* Task item
When you reach the entries, transcribe each one exactly.

* Supplied material
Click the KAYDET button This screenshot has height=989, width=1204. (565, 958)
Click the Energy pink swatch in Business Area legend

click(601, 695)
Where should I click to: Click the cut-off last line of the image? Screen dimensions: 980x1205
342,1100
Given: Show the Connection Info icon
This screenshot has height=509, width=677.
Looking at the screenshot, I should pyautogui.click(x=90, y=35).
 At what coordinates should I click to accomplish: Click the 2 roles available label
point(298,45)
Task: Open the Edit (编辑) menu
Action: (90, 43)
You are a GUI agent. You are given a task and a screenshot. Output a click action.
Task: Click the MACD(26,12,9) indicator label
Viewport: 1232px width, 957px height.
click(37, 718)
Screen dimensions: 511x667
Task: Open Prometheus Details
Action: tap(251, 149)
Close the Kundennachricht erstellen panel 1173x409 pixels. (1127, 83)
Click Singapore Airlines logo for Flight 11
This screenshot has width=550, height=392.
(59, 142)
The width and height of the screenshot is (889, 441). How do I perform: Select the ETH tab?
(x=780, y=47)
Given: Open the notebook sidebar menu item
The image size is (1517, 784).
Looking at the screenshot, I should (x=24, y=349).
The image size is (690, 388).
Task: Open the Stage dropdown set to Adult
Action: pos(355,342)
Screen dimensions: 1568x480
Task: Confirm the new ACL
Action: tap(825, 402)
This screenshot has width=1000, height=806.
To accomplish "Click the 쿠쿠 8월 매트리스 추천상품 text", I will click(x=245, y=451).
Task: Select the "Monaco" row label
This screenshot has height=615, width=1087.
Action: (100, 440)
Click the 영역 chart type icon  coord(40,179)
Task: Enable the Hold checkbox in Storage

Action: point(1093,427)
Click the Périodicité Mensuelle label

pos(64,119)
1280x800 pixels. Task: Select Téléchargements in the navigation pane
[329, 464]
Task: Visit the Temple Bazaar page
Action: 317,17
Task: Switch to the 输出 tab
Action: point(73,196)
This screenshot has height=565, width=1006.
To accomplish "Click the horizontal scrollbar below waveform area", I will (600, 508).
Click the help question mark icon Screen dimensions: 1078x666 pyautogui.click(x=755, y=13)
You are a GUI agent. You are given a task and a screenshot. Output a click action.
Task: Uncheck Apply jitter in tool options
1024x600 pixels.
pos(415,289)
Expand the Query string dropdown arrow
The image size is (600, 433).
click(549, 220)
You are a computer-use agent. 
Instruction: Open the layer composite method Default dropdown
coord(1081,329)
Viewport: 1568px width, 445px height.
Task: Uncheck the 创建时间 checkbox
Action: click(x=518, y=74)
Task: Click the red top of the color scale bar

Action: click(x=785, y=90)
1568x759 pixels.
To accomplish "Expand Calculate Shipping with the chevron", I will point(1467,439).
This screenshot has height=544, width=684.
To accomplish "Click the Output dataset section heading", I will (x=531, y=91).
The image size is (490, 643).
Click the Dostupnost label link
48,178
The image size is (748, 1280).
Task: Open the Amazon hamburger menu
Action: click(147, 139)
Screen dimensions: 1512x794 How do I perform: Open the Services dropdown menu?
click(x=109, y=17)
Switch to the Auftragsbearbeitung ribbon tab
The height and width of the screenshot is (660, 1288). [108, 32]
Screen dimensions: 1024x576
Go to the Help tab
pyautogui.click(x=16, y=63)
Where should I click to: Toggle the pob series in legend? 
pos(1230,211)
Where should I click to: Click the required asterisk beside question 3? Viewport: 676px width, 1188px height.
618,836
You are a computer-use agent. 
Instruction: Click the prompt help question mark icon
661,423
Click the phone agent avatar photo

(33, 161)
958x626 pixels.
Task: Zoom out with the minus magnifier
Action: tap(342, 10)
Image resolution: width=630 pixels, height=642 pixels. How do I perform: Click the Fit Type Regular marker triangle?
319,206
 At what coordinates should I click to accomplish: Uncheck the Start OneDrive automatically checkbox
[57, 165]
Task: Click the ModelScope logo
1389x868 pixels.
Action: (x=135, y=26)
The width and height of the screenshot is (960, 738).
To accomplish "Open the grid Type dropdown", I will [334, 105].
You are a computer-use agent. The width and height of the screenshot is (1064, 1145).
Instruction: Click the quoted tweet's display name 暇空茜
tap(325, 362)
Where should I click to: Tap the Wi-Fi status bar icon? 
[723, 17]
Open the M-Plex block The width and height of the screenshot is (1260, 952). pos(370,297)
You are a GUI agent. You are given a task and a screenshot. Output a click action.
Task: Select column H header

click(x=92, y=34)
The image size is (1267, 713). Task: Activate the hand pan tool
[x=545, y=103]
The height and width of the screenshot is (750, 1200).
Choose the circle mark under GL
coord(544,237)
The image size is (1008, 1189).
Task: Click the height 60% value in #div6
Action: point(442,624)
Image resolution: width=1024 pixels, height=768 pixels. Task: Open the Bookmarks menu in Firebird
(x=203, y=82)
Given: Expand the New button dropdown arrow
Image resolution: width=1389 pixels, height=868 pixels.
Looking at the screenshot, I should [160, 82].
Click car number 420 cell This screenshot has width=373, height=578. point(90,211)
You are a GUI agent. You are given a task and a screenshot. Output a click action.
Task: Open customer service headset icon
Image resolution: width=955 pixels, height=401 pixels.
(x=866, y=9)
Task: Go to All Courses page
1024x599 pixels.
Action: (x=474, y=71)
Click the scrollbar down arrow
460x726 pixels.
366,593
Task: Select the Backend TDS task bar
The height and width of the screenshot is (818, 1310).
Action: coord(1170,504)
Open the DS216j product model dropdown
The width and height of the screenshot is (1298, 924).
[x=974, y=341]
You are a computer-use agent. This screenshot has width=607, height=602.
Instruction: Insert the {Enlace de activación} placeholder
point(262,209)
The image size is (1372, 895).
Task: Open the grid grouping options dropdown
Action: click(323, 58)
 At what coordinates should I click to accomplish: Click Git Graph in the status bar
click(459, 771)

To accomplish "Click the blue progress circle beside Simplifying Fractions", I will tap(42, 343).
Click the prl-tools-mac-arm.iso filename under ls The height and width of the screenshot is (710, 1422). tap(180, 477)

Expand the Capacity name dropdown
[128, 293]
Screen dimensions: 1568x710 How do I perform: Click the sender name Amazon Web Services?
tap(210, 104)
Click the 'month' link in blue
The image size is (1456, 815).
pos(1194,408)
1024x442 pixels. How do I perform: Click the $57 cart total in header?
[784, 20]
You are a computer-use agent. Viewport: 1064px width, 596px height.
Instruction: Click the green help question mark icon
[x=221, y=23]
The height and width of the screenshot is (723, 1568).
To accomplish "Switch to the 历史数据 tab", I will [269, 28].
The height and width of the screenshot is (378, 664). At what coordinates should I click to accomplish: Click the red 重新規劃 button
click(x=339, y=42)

* Answer box
Click the KAYDET button This screenshot has height=989, width=1204. (565, 958)
Click the Energy pink swatch in Business Area legend

click(601, 695)
Where should I click to: Click the cut-off last line of the image? Screen dimensions: 980x1205
342,1100
Given: Show the Connection Info icon
This screenshot has height=509, width=677.
Looking at the screenshot, I should pyautogui.click(x=90, y=35).
 At what coordinates should I click to accomplish: Click the 2 roles available label
point(298,45)
Task: Open the Edit (编辑) menu
Action: (90, 43)
You are a GUI agent. You are given a task and a screenshot. Output a click action.
Task: Click the MACD(26,12,9) indicator label
Viewport: 1232px width, 957px height.
click(37, 718)
Screen dimensions: 511x667
Task: Open Prometheus Details
Action: tap(251, 149)
Close the Kundennachricht erstellen panel 1173x409 pixels. (1127, 83)
Click Singapore Airlines logo for Flight 11
This screenshot has width=550, height=392.
(59, 142)
The width and height of the screenshot is (889, 441). How do I perform: Select the ETH tab?
(x=780, y=47)
Given: Open the notebook sidebar menu item
The image size is (1517, 784).
Looking at the screenshot, I should (x=24, y=349).
The image size is (690, 388).
Task: Open the Stage dropdown set to Adult
Action: pos(355,342)
Screen dimensions: 1568x480
Task: Confirm the new ACL
Action: tap(825, 402)
This screenshot has width=1000, height=806.
To accomplish "Click the 쿠쿠 8월 매트리스 추천상품 text", I will click(x=245, y=451).
Task: Select the "Monaco" row label
This screenshot has height=615, width=1087.
Action: (100, 440)
Click the 영역 chart type icon  coord(40,179)
Task: Enable the Hold checkbox in Storage

Action: point(1093,427)
Click the Périodicité Mensuelle label

pos(64,119)
1280x800 pixels. Task: Select Téléchargements in the navigation pane
[329, 464]
Task: Visit the Temple Bazaar page
Action: 317,17
Task: Switch to the 输出 tab
Action: point(73,196)
This screenshot has height=565, width=1006.
To accomplish "Click the horizontal scrollbar below waveform area", I will (600, 508).
Click the help question mark icon Screen dimensions: 1078x666 pyautogui.click(x=755, y=13)
You are a GUI agent. You are given a task and a screenshot. Output a click action.
Task: Uncheck Apply jitter in tool options
1024x600 pixels.
pos(415,289)
Expand the Query string dropdown arrow
The image size is (600, 433).
click(549, 220)
You are a computer-use agent. 
Instruction: Open the layer composite method Default dropdown
coord(1081,329)
Viewport: 1568px width, 445px height.
Task: Uncheck the 创建时间 checkbox
Action: click(x=518, y=74)
Task: Click the red top of the color scale bar

Action: click(x=785, y=90)
1568x759 pixels.
To accomplish "Expand Calculate Shipping with the chevron", I will point(1467,439).
This screenshot has height=544, width=684.
To accomplish "Click the Output dataset section heading", I will (x=531, y=91).
The image size is (490, 643).
Click the Dostupnost label link
48,178
The image size is (748, 1280).
Task: Open the Amazon hamburger menu
Action: click(147, 139)
Screen dimensions: 1512x794 How do I perform: Open the Services dropdown menu?
click(x=109, y=17)
Switch to the Auftragsbearbeitung ribbon tab
The height and width of the screenshot is (660, 1288). [108, 32]
Screen dimensions: 1024x576
Go to the Help tab
pyautogui.click(x=16, y=63)
Where should I click to: Toggle the pob series in legend? 
pos(1230,211)
Where should I click to: Click the required asterisk beside question 3? Viewport: 676px width, 1188px height.
618,836
You are a computer-use agent. 
Instruction: Click the prompt help question mark icon
661,423
Click the phone agent avatar photo

(33, 161)
958x626 pixels.
Task: Zoom out with the minus magnifier
Action: tap(342, 10)
Image resolution: width=630 pixels, height=642 pixels. How do I perform: Click the Fit Type Regular marker triangle?
319,206
 At what coordinates should I click to accomplish: Uncheck the Start OneDrive automatically checkbox
[57, 165]
Task: Click the ModelScope logo
1389x868 pixels.
Action: (x=135, y=26)
The width and height of the screenshot is (960, 738).
To accomplish "Open the grid Type dropdown", I will [334, 105].
You are a computer-use agent. The width and height of the screenshot is (1064, 1145).
Instruction: Click the quoted tweet's display name 暇空茜
tap(325, 362)
Where should I click to: Tap the Wi-Fi status bar icon? 
[723, 17]
Open the M-Plex block The width and height of the screenshot is (1260, 952). pos(370,297)
You are a GUI agent. You are given a task and a screenshot. Output a click action.
Task: Select column H header

click(x=92, y=34)
The image size is (1267, 713). Task: Activate the hand pan tool
[x=545, y=103]
The height and width of the screenshot is (750, 1200).
Choose the circle mark under GL
coord(544,237)
The image size is (1008, 1189).
Task: Click the height 60% value in #div6
Action: point(442,624)
Image resolution: width=1024 pixels, height=768 pixels. Task: Open the Bookmarks menu in Firebird
(x=203, y=82)
Given: Expand the New button dropdown arrow
Image resolution: width=1389 pixels, height=868 pixels.
Looking at the screenshot, I should [160, 82].
Click car number 420 cell This screenshot has width=373, height=578. point(90,211)
You are a GUI agent. You are given a task and a screenshot. Output a click action.
Task: Open customer service headset icon
Image resolution: width=955 pixels, height=401 pixels.
(x=866, y=9)
Task: Go to All Courses page
1024x599 pixels.
Action: (x=474, y=71)
Click the scrollbar down arrow
460x726 pixels.
366,593
Task: Select the Backend TDS task bar
The height and width of the screenshot is (818, 1310).
Action: coord(1170,504)
Open the DS216j product model dropdown
The width and height of the screenshot is (1298, 924).
[x=974, y=341]
You are a computer-use agent. This screenshot has width=607, height=602.
Instruction: Insert the {Enlace de activación} placeholder
point(262,209)
The image size is (1372, 895).
Task: Open the grid grouping options dropdown
Action: click(323, 58)
 At what coordinates should I click to accomplish: Click Git Graph in the status bar
click(459, 771)

To accomplish "Click the blue progress circle beside Simplifying Fractions", I will tap(42, 343).
Click the prl-tools-mac-arm.iso filename under ls The height and width of the screenshot is (710, 1422). tap(180, 477)

Expand the Capacity name dropdown
[128, 293]
Screen dimensions: 1568x710 How do I perform: Click the sender name Amazon Web Services?
tap(210, 104)
Click the 'month' link in blue
The image size is (1456, 815).
pos(1194,408)
1024x442 pixels. How do I perform: Click the $57 cart total in header?
[784, 20]
You are a computer-use agent. Viewport: 1064px width, 596px height.
Instruction: Click the green help question mark icon
[x=221, y=23]
The height and width of the screenshot is (723, 1568).
To accomplish "Switch to the 历史数据 tab", I will [269, 28].
The height and width of the screenshot is (378, 664). At what coordinates should I click to accomplish: Click the red 重新規劃 button
click(x=339, y=42)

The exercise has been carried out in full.